··· GIVEN RECORDS

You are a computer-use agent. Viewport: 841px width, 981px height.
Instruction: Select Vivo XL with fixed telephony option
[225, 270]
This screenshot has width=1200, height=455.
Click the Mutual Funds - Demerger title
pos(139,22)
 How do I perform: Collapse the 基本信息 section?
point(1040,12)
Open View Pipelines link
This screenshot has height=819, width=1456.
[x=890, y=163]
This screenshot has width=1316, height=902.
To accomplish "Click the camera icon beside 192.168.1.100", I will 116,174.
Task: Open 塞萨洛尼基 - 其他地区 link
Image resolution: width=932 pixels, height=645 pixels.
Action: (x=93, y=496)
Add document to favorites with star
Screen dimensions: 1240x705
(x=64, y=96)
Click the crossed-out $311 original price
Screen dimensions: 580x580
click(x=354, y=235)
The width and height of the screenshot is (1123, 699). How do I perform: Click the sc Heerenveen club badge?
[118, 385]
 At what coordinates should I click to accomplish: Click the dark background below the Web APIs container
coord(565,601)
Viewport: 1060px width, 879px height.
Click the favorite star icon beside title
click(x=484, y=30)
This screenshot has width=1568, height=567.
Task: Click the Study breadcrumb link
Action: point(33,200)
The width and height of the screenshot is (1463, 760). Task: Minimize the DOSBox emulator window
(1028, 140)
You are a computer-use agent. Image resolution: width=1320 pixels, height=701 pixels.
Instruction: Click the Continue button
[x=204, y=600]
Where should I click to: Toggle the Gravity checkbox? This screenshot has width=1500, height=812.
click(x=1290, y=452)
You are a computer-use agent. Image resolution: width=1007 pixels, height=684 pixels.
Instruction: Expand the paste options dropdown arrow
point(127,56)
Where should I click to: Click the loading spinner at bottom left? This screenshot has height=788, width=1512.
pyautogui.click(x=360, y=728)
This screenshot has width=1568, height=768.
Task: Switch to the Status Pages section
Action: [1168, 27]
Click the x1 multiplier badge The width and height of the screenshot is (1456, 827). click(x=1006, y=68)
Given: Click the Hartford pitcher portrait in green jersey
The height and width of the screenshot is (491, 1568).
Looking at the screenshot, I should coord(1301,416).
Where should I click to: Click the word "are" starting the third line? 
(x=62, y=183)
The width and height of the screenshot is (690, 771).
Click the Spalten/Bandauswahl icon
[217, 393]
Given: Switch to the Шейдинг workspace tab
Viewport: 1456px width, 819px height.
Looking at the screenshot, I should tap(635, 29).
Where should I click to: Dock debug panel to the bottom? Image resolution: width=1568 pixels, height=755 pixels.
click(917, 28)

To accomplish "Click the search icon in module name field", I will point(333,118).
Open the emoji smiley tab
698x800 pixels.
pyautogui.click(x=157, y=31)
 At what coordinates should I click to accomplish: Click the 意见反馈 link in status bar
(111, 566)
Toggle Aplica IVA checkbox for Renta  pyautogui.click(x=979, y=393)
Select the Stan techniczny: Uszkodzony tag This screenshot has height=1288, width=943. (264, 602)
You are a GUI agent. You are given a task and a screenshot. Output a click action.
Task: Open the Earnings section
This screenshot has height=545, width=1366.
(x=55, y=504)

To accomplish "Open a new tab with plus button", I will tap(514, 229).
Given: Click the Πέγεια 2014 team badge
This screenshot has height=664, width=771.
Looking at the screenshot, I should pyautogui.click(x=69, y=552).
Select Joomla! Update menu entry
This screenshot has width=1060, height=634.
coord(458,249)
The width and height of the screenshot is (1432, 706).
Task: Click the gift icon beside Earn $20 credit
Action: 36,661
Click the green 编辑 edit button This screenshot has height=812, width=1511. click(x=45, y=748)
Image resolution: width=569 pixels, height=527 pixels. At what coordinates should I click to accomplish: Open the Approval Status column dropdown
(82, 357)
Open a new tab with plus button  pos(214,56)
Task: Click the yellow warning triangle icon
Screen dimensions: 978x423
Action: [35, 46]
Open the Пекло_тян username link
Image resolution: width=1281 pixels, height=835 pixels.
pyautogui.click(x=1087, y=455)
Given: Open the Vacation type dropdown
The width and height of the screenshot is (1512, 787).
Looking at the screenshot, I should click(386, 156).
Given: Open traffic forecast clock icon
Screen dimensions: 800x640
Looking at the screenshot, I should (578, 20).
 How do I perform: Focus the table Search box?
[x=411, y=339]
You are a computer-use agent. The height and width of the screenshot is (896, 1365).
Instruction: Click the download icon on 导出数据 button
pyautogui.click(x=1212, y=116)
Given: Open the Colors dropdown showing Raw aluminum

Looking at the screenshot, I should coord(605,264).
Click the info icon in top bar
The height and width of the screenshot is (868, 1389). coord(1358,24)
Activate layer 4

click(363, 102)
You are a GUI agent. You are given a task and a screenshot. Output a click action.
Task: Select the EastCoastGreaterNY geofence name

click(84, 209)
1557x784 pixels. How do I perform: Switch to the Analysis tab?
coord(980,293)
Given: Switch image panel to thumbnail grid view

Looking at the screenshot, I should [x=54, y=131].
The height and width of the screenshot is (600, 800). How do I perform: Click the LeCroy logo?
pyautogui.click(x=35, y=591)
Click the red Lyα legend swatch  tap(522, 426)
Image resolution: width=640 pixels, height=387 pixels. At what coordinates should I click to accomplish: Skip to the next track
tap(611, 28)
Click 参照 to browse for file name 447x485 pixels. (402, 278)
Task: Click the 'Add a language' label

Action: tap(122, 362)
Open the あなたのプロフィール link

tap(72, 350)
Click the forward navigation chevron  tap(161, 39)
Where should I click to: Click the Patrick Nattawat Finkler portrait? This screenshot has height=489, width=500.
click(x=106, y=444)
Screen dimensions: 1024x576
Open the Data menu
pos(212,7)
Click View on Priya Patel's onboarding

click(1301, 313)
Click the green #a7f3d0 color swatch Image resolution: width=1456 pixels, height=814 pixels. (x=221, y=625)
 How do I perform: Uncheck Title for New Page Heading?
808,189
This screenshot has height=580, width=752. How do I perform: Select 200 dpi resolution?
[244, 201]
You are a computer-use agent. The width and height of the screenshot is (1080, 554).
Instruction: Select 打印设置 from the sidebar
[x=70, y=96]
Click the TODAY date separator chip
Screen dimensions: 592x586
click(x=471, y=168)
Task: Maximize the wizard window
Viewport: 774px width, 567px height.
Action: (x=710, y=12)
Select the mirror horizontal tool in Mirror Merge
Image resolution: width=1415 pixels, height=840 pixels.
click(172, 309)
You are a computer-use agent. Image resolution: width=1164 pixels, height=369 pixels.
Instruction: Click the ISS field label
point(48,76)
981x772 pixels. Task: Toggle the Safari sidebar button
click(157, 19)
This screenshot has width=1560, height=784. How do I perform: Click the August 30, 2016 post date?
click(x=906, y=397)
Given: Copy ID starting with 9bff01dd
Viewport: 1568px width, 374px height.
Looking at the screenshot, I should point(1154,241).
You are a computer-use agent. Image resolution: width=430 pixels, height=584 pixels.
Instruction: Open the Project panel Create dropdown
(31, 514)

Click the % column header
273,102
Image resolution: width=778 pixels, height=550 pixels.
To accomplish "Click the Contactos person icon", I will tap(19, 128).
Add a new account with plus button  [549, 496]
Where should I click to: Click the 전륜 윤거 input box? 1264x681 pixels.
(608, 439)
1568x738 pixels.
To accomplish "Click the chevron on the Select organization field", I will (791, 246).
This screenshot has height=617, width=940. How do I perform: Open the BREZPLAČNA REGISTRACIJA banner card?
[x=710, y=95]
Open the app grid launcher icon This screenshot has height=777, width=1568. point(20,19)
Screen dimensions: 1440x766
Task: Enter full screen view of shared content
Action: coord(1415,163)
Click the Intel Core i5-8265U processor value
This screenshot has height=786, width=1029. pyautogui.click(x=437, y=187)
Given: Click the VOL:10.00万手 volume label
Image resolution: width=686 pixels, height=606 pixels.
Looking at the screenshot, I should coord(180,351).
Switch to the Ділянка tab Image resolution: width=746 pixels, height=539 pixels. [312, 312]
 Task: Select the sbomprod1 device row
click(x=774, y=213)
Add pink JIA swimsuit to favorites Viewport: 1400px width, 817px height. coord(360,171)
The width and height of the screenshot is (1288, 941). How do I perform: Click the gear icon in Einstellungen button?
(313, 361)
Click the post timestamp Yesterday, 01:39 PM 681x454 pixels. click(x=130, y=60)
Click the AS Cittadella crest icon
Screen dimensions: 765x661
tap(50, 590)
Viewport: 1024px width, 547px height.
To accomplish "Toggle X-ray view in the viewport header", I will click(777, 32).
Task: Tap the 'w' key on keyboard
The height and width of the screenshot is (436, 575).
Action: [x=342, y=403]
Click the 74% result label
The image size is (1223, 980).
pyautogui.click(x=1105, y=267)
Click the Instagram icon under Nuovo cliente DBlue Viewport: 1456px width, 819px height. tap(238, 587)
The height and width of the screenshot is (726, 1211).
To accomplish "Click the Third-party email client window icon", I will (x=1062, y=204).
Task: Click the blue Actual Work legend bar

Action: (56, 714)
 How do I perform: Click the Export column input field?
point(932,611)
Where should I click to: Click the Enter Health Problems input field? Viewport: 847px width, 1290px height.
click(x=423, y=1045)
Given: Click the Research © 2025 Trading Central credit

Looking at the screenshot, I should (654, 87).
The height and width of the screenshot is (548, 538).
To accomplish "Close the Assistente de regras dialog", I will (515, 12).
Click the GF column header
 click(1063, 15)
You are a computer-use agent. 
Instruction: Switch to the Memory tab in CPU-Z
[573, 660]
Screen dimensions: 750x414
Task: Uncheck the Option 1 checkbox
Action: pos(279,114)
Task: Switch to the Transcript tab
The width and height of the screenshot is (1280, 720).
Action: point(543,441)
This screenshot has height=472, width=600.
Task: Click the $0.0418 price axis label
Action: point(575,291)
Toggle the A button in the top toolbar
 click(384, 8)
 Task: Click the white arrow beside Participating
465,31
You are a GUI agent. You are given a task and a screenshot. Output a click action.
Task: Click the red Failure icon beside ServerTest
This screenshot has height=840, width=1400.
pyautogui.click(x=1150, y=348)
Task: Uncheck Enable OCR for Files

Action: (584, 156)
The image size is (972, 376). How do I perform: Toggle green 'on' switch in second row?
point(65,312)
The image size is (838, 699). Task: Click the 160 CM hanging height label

······

→ SET EXERCISE
Put the records, from their first line up to and including the line with "point(127,56)", into a JSON list of strings. Use one string per line and omit any blank lines.

→ ANSWER
[
  "You are a computer-use agent. Viewport: 841px width, 981px height.",
  "Instruction: Select Vivo XL with fixed telephony option",
  "[225, 270]",
  "This screenshot has width=1200, height=455.",
  "Click the Mutual Funds - Demerger title",
  "pos(139,22)",
  " How do I perform: Collapse the 基本信息 section?",
  "point(1040,12)",
  "Open View Pipelines link",
  "This screenshot has height=819, width=1456.",
  "[x=890, y=163]",
  "This screenshot has width=1316, height=902.",
  "To accomplish \"Click the camera icon beside 192.168.1.100\", I will 116,174.",
  "Task: Open 塞萨洛尼基 - 其他地区 link",
  "Image resolution: width=932 pixels, height=645 pixels.",
  "Action: (x=93, y=496)",
  "Add document to favorites with star",
  "Screen dimensions: 1240x705",
  "(x=64, y=96)",
  "Click the crossed-out $311 original price",
  "Screen dimensions: 580x580",
  "click(x=354, y=235)",
  "The width and height of the screenshot is (1123, 699). How do I perform: Click the sc Heerenveen club badge?",
  "[118, 385]",
  " At what coordinates should I click to accomplish: Click the dark background below the Web APIs container",
  "coord(565,601)",
  "Viewport: 1060px width, 879px height.",
  "Click the favorite star icon beside title",
  "click(x=484, y=30)",
  "This screenshot has width=1568, height=567.",
  "Task: Click the Study breadcrumb link",
  "Action: point(33,200)",
  "The width and height of the screenshot is (1463, 760). Task: Minimize the DOSBox emulator window",
  "(1028, 140)",
  "You are a computer-use agent. Image resolution: width=1320 pixels, height=701 pixels.",
  "Instruction: Click the Continue button",
  "[x=204, y=600]",
  "Where should I click to: Toggle the Gravity checkbox? This screenshot has width=1500, height=812.",
  "click(x=1290, y=452)",
  "You are a computer-use agent. Image resolution: width=1007 pixels, height=684 pixels.",
  "Instruction: Expand the paste options dropdown arrow",
  "point(127,56)"
]